● Dataset extract

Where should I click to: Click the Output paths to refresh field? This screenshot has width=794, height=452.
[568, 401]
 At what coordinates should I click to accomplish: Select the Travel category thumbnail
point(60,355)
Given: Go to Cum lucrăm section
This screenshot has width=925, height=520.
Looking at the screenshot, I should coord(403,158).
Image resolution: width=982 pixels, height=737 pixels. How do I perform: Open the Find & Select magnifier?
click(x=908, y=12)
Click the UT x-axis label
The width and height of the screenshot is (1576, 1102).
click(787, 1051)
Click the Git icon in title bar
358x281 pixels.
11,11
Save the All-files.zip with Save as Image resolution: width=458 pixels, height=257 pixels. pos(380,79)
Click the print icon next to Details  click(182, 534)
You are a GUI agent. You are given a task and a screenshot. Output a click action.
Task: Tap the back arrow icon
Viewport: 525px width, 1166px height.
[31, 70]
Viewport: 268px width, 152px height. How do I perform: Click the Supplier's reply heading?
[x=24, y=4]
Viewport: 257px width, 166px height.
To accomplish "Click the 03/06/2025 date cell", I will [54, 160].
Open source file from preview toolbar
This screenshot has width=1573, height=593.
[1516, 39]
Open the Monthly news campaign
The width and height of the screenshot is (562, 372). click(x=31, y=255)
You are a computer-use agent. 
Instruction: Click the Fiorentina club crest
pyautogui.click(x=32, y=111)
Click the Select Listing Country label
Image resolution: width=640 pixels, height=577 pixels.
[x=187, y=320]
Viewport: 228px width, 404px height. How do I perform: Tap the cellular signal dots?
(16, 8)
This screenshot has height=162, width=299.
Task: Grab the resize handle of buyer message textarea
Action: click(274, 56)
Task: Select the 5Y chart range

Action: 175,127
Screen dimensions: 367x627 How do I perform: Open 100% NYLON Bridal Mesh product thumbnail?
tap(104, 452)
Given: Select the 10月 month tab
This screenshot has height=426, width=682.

● Task requirements
State only how many lines above hold the string "agent".

● Answer space
2